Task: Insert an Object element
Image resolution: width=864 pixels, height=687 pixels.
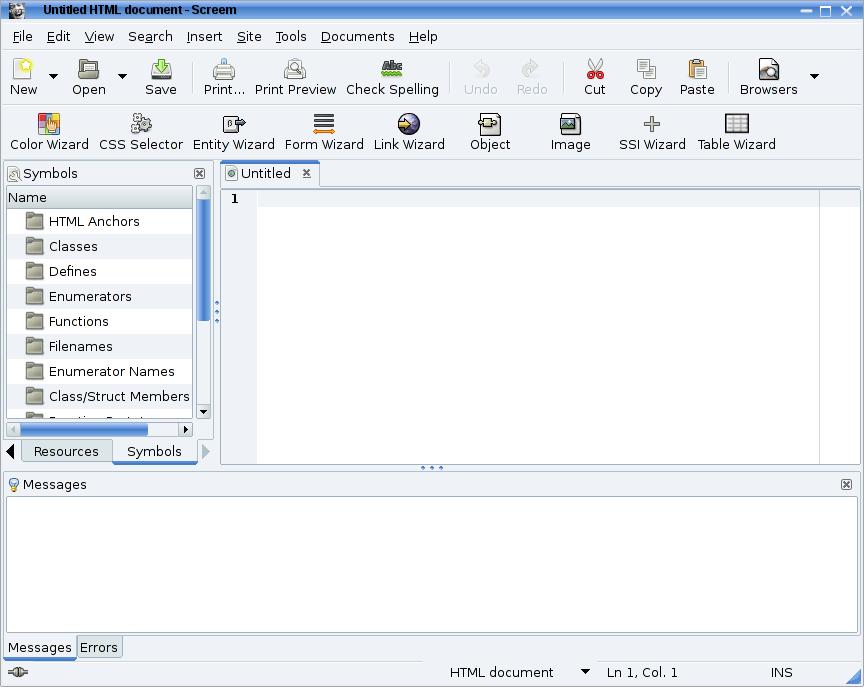Action: click(x=490, y=131)
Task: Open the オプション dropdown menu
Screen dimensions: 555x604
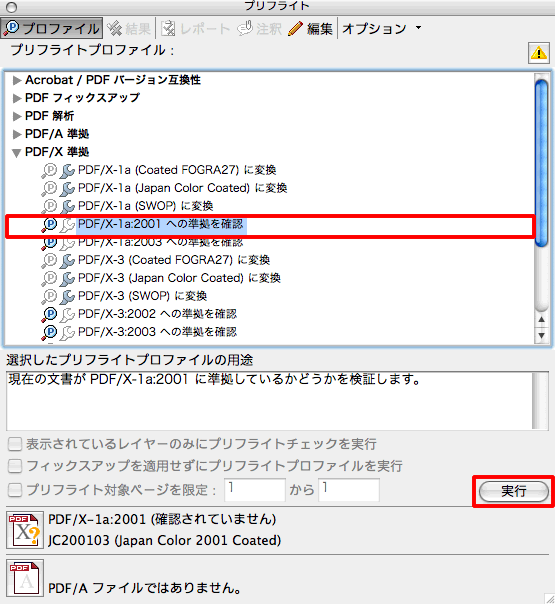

━━━━

▶ _YOUR TASK_
This calls for each record above to be set down exactly, with the images skipped.

▶ _TASK RESULT_
Task: Insert an Object element
Image resolution: width=864 pixels, height=687 pixels.
Action: click(x=490, y=131)
Task: Open the オプション dropdown menu
Screen dimensions: 555x604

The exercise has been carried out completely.